UK Tourists Died From E. Coli Exposure at a Hotel in Egypt
An English couple on vacation in Egypt died in August from illnesses linked to E. coli bacteria while staying at the Red Sea resort of Hurghada, Egypt's Prosecutor Nabil Sadek confirmed Wednesday.
On Aug. 21, John and Susan Cooper died within hours of each other after staying at the five-star Steigenberger Aqua Magic hotel, which they had booked through the travel agency Thomas Cook Group Plc. Following the Coopers' deaths, the travel company hired an independent hygiene specialist and air quality specialist to conduct a series of tests at the hotel. The group promptly flew out the remaining 300 guests who had booked stays through the agency after the food tests and hygiene standards revealed high levels of E. Coli and staphylococcus bacteria, Bloomberg reports.
Autopsy reports showed that John Cooper, 69, suffered acute intestinal dysentery caused by E. coli, and Susan Cooper, 64, suffered Hemolytic-uremic syndrome (HUS), likely because of E. coli, Sadek said in a statement.
The autopsies also showed "no criminal violence" was involved in the deaths, and other tests found no toxic gas emissions or leaks in the couple's room, the statement said. Additionally, air and water tests came back normal. An initial medical examination of John Cooper showed he had suffered acute circulatory collapse and a sudden cardiac arrest. Officials also said Susan Cooper was later rushed to hospital after fainting and underwent resuscitation attempts for 30 minutes before she died.

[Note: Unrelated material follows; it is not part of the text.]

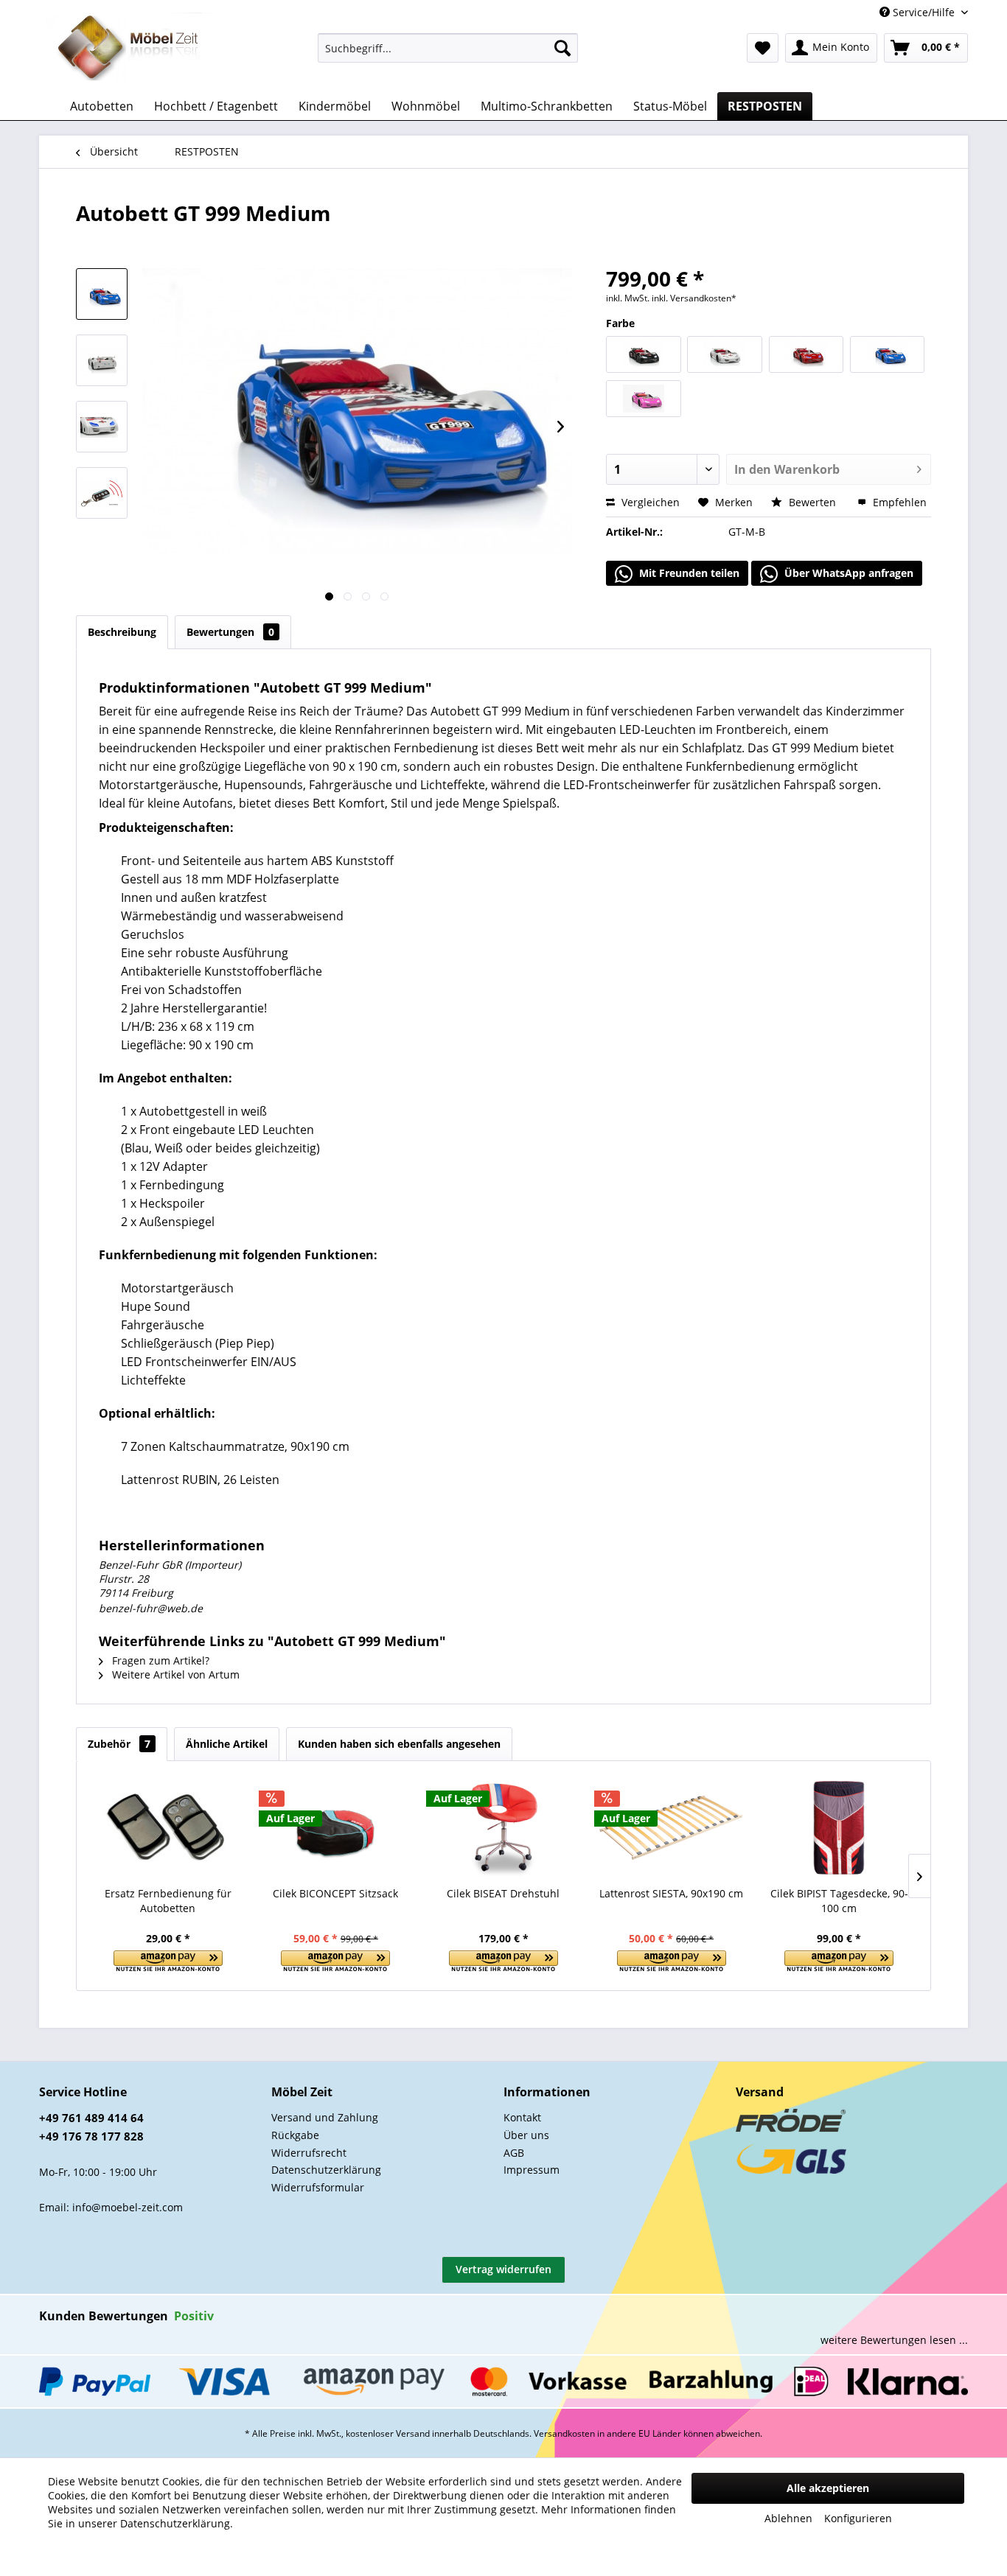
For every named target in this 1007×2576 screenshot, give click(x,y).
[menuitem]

Thomas Cook noted Sadek's announcement but did not release an immediate comment. The agency said it had not seen the full report and needed time for its own experts to review it. The group said in a previous statement that it is putting together a compensation package for all customers who became ill while staying at the Steigenberger Aqua Magic Hotel in Hurghada during August.